● CUPLIKAN HALAMAN:
++++
Kedermawanan Pejuang Sarip Tambakoso Bikin Marah Belanda, Terutama Saat Bagi-Bagi Beras untuk Warga Miskin


Kedermawanan Pejuang Sarip Tambakoso Bikin Marah Belanda,  Terutama Saat Bagi-Bagi Beras untuk Warga Miskin MAKAM - Salah satu makam pejuang Sidoarjo, Sarip Tambakoso yang ada di TPU Keluruhan Lemahputro, Kecamatan/Kabupaten Sidoarjo, Selasa (26/07/2022).

Sidoarjo (republikjatim.com) - Sebelum ayam berkokok, Sarip Tambakoso sudah bangun. Keliling mendatangi rumah-rumah warga Desa Tambakrejo, Kecamatan Waru, Sidoarjo.

Tanpa diketahui si empunya rumah, Sarip masuk ke pawon (dapur). Tangannya dimasukkan ke tempat perapian yang biasa dipakai menanak nasi. Jika perapian itu tidak hangat, Sarip meninggalkan beras secukupnya di rumah itu. Begitu seterusnya, setiap rumah dimasuki Sarip.

Hal itu dilakukan setiap hari sebelum waktu Salat Subuh. Langkahnya begitu tersembunyi, tidak meninggalkan jejak apapun, kecuali beras yang ditinggalkan di rumah-rumah warga tidak mampu.

Cerita itu dituturkan Kosim, warga Desa Tambakrejo, Kecamatan Waru yang tak lain adalah keturunan Sarip kedelapan. Sosoknya yang berbadan tegap, garang dan tegas menandakan darah Sarip mengalir ditubuh Kosim. Masyarakat Desa Tambakrejo dan Tambaksumur, Kecamatan Waru sudah banyak yang mengetahui jika Kosim yang berprofesi penggali makam itu adalah keturunan tokoh kontroversial yang mirip Robin Hood itu.

"Tangannya (Sarip Tambakoso) dimasukkan ke pawon, tangannya meraba kayu bakar milik warga. Kalau terasa dingin artinya si pemilik rumah seharian tidak masak karena tidak ada beras. Sarip kemudian meninggalkan beras secukupnya ditaruh di dekat pawon itu," ujar Kosim kepada republikjatim.com, Selasa (26/07/2022).
++++
● DATA YANG DITAMPILKAN:

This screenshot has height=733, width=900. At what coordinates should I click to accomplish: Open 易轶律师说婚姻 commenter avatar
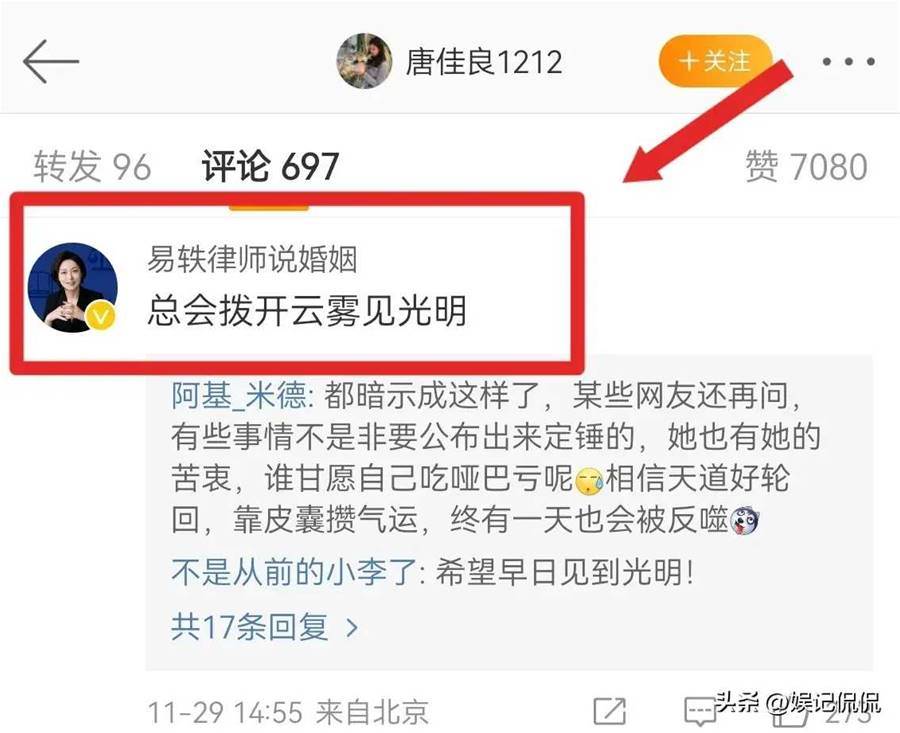(73, 287)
++++
● DAFTAR PERMINTAAN:
A. Bagaimana bunyi bagian artikel tentang Sarip Tambakoso yang diawali kata-kata "Sidoarjo (republikjatim.com) - Sebelum" dan diakhiri "warga tidak mampu." jika setiap "beras" di dalamnya disebut "jagung"?
B. Bagaimana lanjutan artikel tentang Sarip Tambakoso setelah kalimat terakhirnya?
Data tersebut tidak perlu digunakan.

● JAWABAN BERURUTAN:
A.
Sidoarjo (republikjatim.com) - Sebelum ayam berkokok, Sarip Tambakoso sudah bangun. Keliling mendatangi rumah-rumah warga Desa Tambakrejo, Kecamatan Waru, Sidoarjo.

Tanpa diketahui si empunya rumah, Sarip masuk ke pawon (dapur). Tangannya dimasukkan ke tempat perapian yang biasa dipakai menanak nasi. Jika perapian itu tidak hangat, Sarip meninggalkan jagung secukupnya di rumah itu. Begitu seterusnya, setiap rumah dimasuki Sarip.

Hal itu dilakukan setiap hari sebelum waktu Salat Subuh. Langkahnya begitu tersembunyi, tidak meninggalkan jejak apapun, kecuali jagung yang ditinggalkan di rumah-rumah warga tidak mampu.

B.
Hidup di zaman kolonial memang diliputi kesusahan. Untuk makan saja, warga merasakan tidak mudah. Kehidupan waktu itu begitu miris. Tanah tidak ada harganya. Bahkan tidak jarang tanah ditukar dengan beras atau kebutuhan pokok lainnya. Disisi lain, Belanda seenak jidatnya, menarik pajak tanpa belas kasihan.

Padahal, rakyat hidup di tanah air sendiri. Belum lagi antek-anteknya, Londo Ndas Ireng (Belanda kepala hitam) bengisnya melebihi tuannya. Padahal, mereka orang pribumi tetapi tega menindas saudaranya sendiri.

"Tidak betah dengan sikap tirani Belanda, Sarip melawan. Tidak mau membayar pajak ke pemerintah. Bukan hanya itu, Sarip mendatangi orang-orang kaya dengan terang-terangan meminta harta bendanya disisihkan. Bukan untuk dirinya, tetapi dibagikan kepada warga pribumi kelas rendah (rakyat jelata)," imbuhnya.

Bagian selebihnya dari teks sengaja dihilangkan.